As we get more and more of our news and information online and through social media, it is vital that we discern between truth and falsehood in the information we are consuming and filter it accordingly.

Just as food critics spend years developing their palates in an effort to distinguish gourmet food made with high-quality ingredients from foods made with artificial ingredients, we need to develop our palates for truth in a world that’s saturated with information. As we train our information-palates to discern correctly, it is vital to identify the six things that aid us to discern truth in an era of fake news.

First, smell it. Smell has a distinct connection to our sense of taste and can help us in our initial assessment. When you see a post, article, video, or meme, ask yourself some initial questions. Is it satire (a surprising number of people have experienced instant outrage at a post, posing as news, when it was really satire)? Does it sound too good to be true (is it playing off your confirmation bias)? Does the headline sound overly provocative (a technique used by clickbait to get you to read something)? Does it look like part of a larger story (stories presented out of their full context can be misleading)?

Second, check the ingredients. Any food critic with a discerning palate knows that fresh organic ingredients always create the best food. Thus, when you are faced with news, posts, videos, or memes, ask the following questions. What are the underlying facts that it is based on (are they from a reputable source)? Is there a scientific study referenced to prove the solution presented (choosing your cancer treatment based on something you read on someone’s blog is not the best medical advice)? What statistics are they using?
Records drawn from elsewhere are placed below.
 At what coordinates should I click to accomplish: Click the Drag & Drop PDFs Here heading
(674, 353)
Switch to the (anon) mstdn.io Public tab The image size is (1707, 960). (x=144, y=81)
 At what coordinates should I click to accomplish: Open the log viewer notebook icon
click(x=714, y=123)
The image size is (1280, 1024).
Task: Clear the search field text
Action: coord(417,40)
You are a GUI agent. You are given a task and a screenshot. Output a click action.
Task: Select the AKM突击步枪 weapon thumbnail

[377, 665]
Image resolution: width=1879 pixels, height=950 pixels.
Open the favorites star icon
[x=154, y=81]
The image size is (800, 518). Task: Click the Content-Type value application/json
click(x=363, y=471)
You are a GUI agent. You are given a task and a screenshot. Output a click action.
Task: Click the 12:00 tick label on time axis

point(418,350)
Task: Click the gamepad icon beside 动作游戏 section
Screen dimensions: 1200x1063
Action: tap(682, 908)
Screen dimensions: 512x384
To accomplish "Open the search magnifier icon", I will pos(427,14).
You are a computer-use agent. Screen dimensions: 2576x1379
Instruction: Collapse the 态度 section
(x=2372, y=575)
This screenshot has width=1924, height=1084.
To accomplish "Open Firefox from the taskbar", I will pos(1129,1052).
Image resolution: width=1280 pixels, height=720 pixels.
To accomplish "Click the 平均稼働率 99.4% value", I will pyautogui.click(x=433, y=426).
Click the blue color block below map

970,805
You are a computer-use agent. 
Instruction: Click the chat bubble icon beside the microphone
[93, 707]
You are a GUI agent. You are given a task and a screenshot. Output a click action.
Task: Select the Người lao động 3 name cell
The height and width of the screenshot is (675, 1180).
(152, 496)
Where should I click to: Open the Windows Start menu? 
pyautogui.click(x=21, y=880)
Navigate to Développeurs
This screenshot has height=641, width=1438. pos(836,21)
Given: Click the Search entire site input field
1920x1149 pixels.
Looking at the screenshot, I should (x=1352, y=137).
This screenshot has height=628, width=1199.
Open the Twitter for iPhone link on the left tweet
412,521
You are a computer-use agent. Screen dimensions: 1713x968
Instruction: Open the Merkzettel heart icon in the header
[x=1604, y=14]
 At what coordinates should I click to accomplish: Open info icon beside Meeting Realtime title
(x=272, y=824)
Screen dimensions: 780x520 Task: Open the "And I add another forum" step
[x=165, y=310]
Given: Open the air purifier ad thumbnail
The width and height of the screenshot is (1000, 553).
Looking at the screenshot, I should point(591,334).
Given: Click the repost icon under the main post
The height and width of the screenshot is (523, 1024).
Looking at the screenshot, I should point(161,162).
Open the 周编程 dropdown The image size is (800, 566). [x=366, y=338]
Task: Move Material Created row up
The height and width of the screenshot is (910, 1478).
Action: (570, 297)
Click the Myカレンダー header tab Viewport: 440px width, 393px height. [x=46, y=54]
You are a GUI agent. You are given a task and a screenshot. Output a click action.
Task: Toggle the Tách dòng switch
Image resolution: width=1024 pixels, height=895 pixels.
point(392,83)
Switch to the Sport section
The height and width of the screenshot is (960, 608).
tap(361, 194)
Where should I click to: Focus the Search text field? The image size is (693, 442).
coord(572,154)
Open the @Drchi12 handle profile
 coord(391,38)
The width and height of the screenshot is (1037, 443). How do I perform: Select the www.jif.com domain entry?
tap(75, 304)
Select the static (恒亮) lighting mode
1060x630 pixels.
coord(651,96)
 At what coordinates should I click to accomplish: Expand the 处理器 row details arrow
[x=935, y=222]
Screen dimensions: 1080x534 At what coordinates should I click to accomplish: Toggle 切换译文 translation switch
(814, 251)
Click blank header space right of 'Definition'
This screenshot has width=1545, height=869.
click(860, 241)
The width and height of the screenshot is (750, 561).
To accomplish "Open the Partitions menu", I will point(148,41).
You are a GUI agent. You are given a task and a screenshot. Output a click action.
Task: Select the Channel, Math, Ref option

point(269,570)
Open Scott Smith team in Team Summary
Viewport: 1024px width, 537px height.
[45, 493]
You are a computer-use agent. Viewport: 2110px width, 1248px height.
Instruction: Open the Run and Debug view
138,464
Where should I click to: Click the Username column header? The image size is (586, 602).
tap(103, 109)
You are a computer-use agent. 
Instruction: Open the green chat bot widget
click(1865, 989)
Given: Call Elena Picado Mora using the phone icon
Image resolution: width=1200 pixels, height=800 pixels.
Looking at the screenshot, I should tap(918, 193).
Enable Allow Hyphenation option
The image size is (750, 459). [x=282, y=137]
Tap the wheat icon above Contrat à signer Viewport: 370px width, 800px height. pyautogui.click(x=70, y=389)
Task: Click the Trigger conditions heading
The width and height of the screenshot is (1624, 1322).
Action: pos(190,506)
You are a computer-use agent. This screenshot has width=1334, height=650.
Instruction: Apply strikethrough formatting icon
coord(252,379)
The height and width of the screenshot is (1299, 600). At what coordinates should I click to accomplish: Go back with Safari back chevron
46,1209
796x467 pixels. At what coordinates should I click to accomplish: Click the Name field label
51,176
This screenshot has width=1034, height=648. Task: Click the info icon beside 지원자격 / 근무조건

Third, check the source. Food connoisseurs know that where ingredients come from makes all the difference. As you evaluate the information shared on social media, check its source. First, look at the web address or original social media account it comes from. Is it from a trusted and legitimate source? If you have any concerns or even a suspicion, do a quick check with a factchecking service online (several exist). Check if the source has a known bias or agenda they are propagating, and consider whether this might affect or influence the information they are giving you.

Fourth, taste it. Food critics know to look past the description and presentation and taste the food. Once you’ve smelled it, inspected the ingredients, and looked at the source, read it and think about it. Truth will always stand the test of examination and reflection. Ask, does it align with the other facts that you know to be true? If not, explore why not. If so, do a sober second thought and double-check if your confirmation bias or your intentional information avoidance tendencies might be at work.

Fifth, discuss it. Truth tends to withstand cross-examination by the community, while fake news does not. The multiple perspectives provided by diverse people help us to see things differently, to ask different questions, and to discern more accurately. Therefore, what if instead of using social media to post with confidence, we used it to discern? What if we were to post a meme with a question (Is this true?) rather than a pronouncement (This is true!). Social media could use more question marks and fewer exclamation marks.

Sixth, savor it. If it is true, savor it. Truth should always take time to process. Allow the new information you have gathered to digest slowly, and see whether it challenges your preconceived ideas and perspectives or affirms your convictions. Remember, truth doesn’t cower from critical reflection and examination; rather, truth dances with joy in their presence.